Repeat the listing exactly. Pictures stay out of your copy.
--*--
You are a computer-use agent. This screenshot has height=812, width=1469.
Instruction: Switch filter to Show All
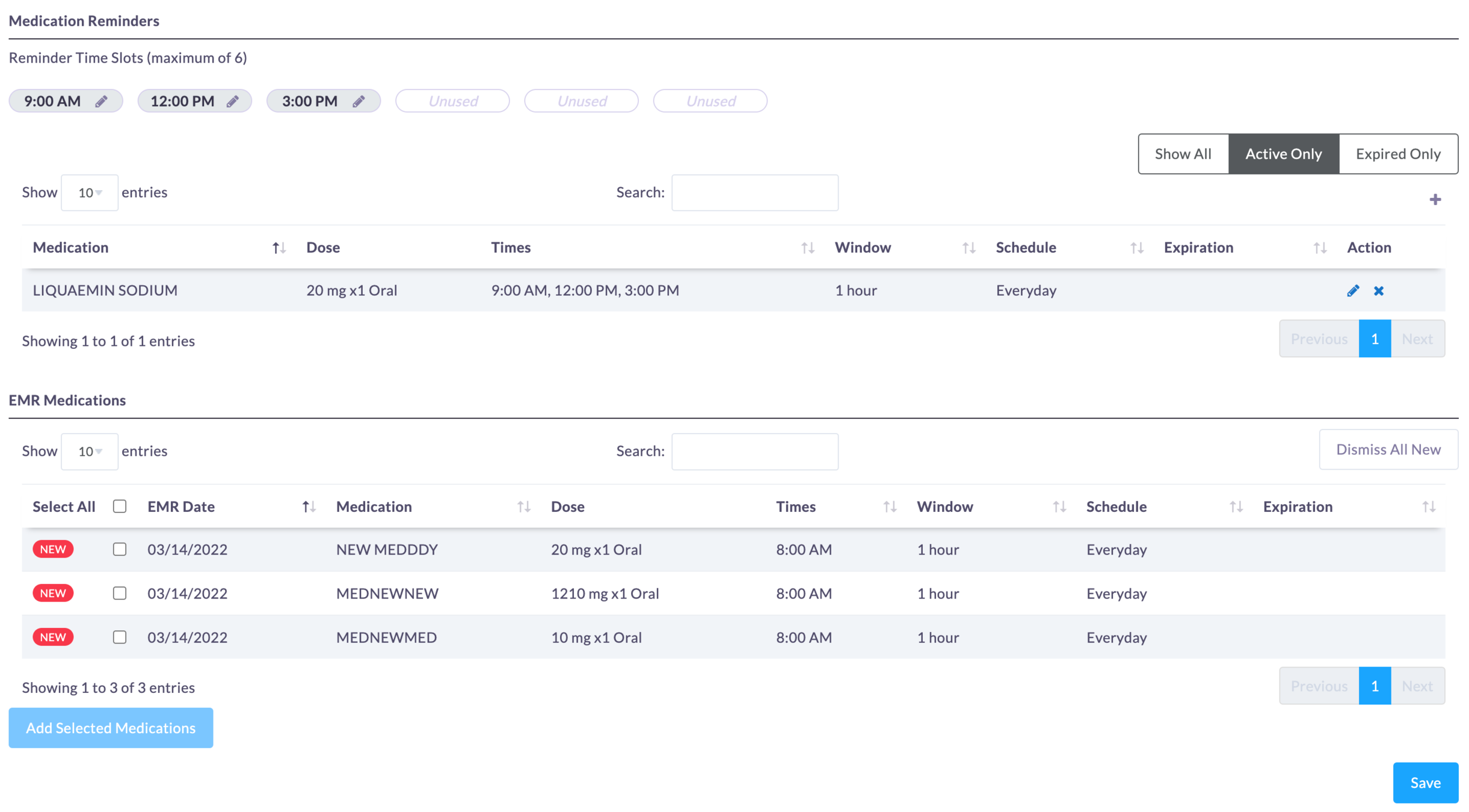pyautogui.click(x=1183, y=154)
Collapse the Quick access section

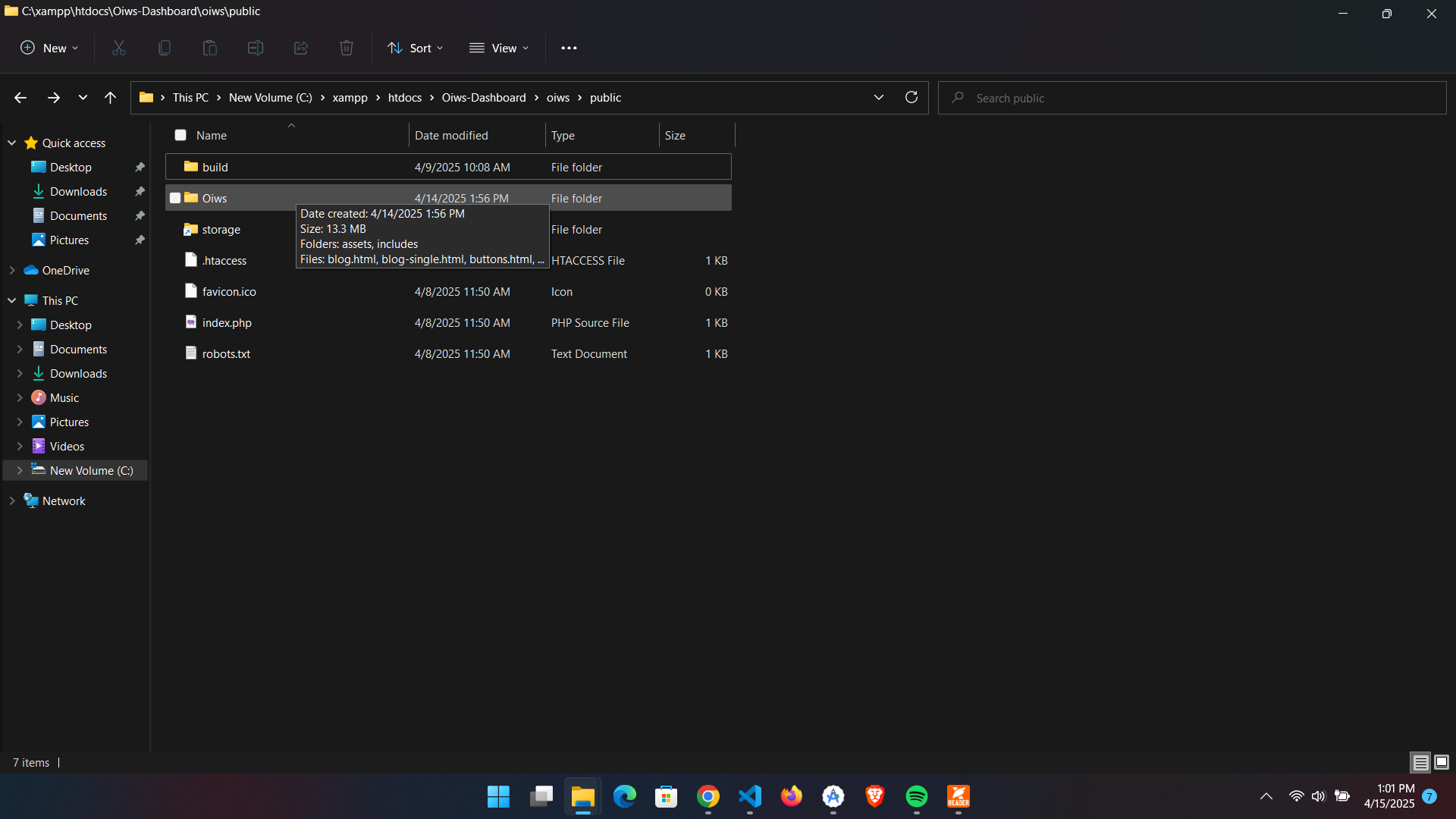[12, 143]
--*--
WRITTEN RESPONSE.
You are a computer-use agent. This screenshot has height=812, width=1469.
Instruction: Switch filter to Show All
pyautogui.click(x=1183, y=154)
Collapse the Quick access section

[12, 143]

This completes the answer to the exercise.